▸ **WHAT THE TASK REQUIRES**: The records that follow must all be duplicated exactly.

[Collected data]

___

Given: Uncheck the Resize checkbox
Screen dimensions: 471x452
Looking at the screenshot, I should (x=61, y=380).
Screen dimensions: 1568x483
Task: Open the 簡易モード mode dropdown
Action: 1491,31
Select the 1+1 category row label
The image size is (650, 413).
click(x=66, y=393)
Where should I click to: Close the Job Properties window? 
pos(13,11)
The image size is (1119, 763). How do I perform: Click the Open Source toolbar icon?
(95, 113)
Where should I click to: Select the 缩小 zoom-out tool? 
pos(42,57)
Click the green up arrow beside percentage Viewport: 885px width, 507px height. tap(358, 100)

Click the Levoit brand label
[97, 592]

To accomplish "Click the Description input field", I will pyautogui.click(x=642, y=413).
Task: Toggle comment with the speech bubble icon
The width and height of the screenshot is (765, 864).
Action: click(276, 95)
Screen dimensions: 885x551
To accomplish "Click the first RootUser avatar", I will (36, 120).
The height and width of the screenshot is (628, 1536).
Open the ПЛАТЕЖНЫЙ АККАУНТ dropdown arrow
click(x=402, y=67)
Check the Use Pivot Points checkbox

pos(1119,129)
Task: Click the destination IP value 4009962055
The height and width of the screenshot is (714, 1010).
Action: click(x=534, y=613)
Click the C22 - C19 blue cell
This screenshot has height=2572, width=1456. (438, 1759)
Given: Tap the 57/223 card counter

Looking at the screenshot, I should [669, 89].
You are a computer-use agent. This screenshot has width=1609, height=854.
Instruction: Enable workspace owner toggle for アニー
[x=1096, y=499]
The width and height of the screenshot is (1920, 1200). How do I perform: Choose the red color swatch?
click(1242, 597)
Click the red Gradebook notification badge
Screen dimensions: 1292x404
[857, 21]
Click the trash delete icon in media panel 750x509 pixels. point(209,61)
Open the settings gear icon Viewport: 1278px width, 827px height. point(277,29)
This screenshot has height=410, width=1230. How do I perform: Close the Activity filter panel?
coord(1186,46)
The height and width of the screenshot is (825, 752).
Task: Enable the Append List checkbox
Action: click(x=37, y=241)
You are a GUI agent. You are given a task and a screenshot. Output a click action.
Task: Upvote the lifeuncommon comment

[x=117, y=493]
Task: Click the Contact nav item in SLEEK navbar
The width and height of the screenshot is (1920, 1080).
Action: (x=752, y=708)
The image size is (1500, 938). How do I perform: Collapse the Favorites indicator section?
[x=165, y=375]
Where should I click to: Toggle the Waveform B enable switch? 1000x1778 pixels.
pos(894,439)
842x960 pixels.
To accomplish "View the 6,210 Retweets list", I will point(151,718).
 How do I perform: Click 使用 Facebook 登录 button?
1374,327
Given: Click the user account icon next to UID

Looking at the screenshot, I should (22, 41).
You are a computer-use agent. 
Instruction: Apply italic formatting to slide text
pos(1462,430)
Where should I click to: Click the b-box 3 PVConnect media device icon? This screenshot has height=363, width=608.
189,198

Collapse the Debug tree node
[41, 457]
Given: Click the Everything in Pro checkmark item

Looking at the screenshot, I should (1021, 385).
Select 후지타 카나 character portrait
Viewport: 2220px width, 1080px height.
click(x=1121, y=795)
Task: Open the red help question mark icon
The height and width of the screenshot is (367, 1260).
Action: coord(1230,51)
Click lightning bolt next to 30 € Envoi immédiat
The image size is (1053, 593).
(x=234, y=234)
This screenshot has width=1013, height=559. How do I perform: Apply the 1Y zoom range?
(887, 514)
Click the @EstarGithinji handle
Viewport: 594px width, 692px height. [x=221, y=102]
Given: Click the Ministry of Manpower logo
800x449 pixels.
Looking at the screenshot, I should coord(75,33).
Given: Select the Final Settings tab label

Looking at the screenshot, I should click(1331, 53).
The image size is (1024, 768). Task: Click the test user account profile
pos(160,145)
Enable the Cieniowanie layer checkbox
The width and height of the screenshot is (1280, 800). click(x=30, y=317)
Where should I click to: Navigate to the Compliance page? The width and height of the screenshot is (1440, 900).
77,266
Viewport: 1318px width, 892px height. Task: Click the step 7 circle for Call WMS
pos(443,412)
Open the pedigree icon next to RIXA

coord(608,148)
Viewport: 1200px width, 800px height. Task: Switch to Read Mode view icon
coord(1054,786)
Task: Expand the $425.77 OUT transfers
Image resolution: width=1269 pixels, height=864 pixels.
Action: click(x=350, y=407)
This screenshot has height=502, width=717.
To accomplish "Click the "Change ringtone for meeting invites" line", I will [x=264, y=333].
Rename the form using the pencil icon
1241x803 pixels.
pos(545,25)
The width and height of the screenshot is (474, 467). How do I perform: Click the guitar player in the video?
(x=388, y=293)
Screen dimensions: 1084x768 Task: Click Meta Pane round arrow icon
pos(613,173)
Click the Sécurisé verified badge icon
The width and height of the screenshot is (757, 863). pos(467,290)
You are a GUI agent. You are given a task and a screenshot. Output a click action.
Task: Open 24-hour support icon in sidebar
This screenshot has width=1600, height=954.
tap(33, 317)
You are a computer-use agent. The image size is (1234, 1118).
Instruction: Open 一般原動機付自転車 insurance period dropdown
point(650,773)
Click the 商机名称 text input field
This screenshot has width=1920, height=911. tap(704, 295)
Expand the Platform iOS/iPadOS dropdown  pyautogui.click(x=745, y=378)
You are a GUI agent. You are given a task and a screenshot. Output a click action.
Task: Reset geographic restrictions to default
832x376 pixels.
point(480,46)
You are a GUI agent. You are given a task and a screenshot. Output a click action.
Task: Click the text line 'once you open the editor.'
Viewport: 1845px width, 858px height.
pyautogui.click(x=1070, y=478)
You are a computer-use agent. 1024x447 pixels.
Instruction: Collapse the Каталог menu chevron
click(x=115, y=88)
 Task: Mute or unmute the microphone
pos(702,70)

___

▸ **ANSWER TO THE PROBLEM**:
Given: Uncheck the Resize checkbox
Screen dimensions: 471x452
Looking at the screenshot, I should (x=61, y=380).
Screen dimensions: 1568x483
Task: Open the 簡易モード mode dropdown
Action: 1491,31
Select the 1+1 category row label
The image size is (650, 413).
click(x=66, y=393)
Where should I click to: Close the Job Properties window? 
pos(13,11)
The image size is (1119, 763). How do I perform: Click the Open Source toolbar icon?
(95, 113)
Where should I click to: Select the 缩小 zoom-out tool? 
pos(42,57)
Click the green up arrow beside percentage Viewport: 885px width, 507px height. tap(358, 100)

Click the Levoit brand label
[97, 592]

To accomplish "Click the Description input field", I will pyautogui.click(x=642, y=413).
Task: Toggle comment with the speech bubble icon
The width and height of the screenshot is (765, 864).
Action: click(276, 95)
Screen dimensions: 885x551
To accomplish "Click the first RootUser avatar", I will (36, 120).
The height and width of the screenshot is (628, 1536).
Open the ПЛАТЕЖНЫЙ АККАУНТ dropdown arrow
click(x=402, y=67)
Check the Use Pivot Points checkbox

pos(1119,129)
Task: Click the destination IP value 4009962055
The height and width of the screenshot is (714, 1010).
Action: click(x=534, y=613)
Click the C22 - C19 blue cell
This screenshot has height=2572, width=1456. (438, 1759)
Given: Tap the 57/223 card counter

Looking at the screenshot, I should [669, 89].
You are a computer-use agent. This screenshot has width=1609, height=854.
Instruction: Enable workspace owner toggle for アニー
[x=1096, y=499]
The width and height of the screenshot is (1920, 1200). How do I perform: Choose the red color swatch?
click(1242, 597)
Click the red Gradebook notification badge
Screen dimensions: 1292x404
[857, 21]
Click the trash delete icon in media panel 750x509 pixels. point(209,61)
Open the settings gear icon Viewport: 1278px width, 827px height. point(277,29)
This screenshot has height=410, width=1230. How do I perform: Close the Activity filter panel?
coord(1186,46)
The height and width of the screenshot is (825, 752).
Task: Enable the Append List checkbox
Action: click(x=37, y=241)
You are a GUI agent. You are given a task and a screenshot. Output a click action.
Task: Upvote the lifeuncommon comment

[x=117, y=493]
Task: Click the Contact nav item in SLEEK navbar
The width and height of the screenshot is (1920, 1080).
Action: (x=752, y=708)
The image size is (1500, 938). How do I perform: Collapse the Favorites indicator section?
[x=165, y=375]
Where should I click to: Toggle the Waveform B enable switch? 1000x1778 pixels.
pos(894,439)
842x960 pixels.
To accomplish "View the 6,210 Retweets list", I will point(151,718).
 How do I perform: Click 使用 Facebook 登录 button?
1374,327
Given: Click the user account icon next to UID

Looking at the screenshot, I should (22, 41).
You are a computer-use agent. 
Instruction: Apply italic formatting to slide text
pos(1462,430)
Where should I click to: Click the b-box 3 PVConnect media device icon? This screenshot has height=363, width=608.
189,198

Collapse the Debug tree node
[41, 457]
Given: Click the Everything in Pro checkmark item

Looking at the screenshot, I should (1021, 385).
Select 후지타 카나 character portrait
Viewport: 2220px width, 1080px height.
click(x=1121, y=795)
Task: Open the red help question mark icon
The height and width of the screenshot is (367, 1260).
Action: coord(1230,51)
Click lightning bolt next to 30 € Envoi immédiat
The image size is (1053, 593).
(x=234, y=234)
This screenshot has width=1013, height=559. How do I perform: Apply the 1Y zoom range?
(887, 514)
Click the @EstarGithinji handle
Viewport: 594px width, 692px height. [x=221, y=102]
Given: Click the Ministry of Manpower logo
800x449 pixels.
Looking at the screenshot, I should coord(75,33).
Given: Select the Final Settings tab label

Looking at the screenshot, I should click(1331, 53).
The image size is (1024, 768). Task: Click the test user account profile
pos(160,145)
Enable the Cieniowanie layer checkbox
The width and height of the screenshot is (1280, 800). click(x=30, y=317)
Where should I click to: Navigate to the Compliance page? The width and height of the screenshot is (1440, 900).
77,266
Viewport: 1318px width, 892px height. Task: Click the step 7 circle for Call WMS
pos(443,412)
Open the pedigree icon next to RIXA

coord(608,148)
Viewport: 1200px width, 800px height. Task: Switch to Read Mode view icon
coord(1054,786)
Task: Expand the $425.77 OUT transfers
Image resolution: width=1269 pixels, height=864 pixels.
Action: click(x=350, y=407)
This screenshot has height=502, width=717.
To accomplish "Click the "Change ringtone for meeting invites" line", I will [x=264, y=333].
Rename the form using the pencil icon
1241x803 pixels.
pos(545,25)
The width and height of the screenshot is (474, 467). How do I perform: Click the guitar player in the video?
(x=388, y=293)
Screen dimensions: 1084x768 Task: Click Meta Pane round arrow icon
pos(613,173)
Click the Sécurisé verified badge icon
The width and height of the screenshot is (757, 863). pos(467,290)
You are a GUI agent. You are given a task and a screenshot. Output a click action.
Task: Open 24-hour support icon in sidebar
This screenshot has width=1600, height=954.
tap(33, 317)
You are a computer-use agent. The image size is (1234, 1118).
Instruction: Open 一般原動機付自転車 insurance period dropdown
point(650,773)
Click the 商机名称 text input field
This screenshot has width=1920, height=911. tap(704, 295)
Expand the Platform iOS/iPadOS dropdown  pyautogui.click(x=745, y=378)
You are a GUI agent. You are given a task and a screenshot. Output a click action.
Task: Reset geographic restrictions to default
832x376 pixels.
point(480,46)
You are a GUI agent. You are given a task and a screenshot. Output a click action.
Task: Click the text line 'once you open the editor.'
Viewport: 1845px width, 858px height.
pyautogui.click(x=1070, y=478)
You are a computer-use agent. 1024x447 pixels.
Instruction: Collapse the Каталог menu chevron
click(x=115, y=88)
 Task: Mute or unmute the microphone
pos(702,70)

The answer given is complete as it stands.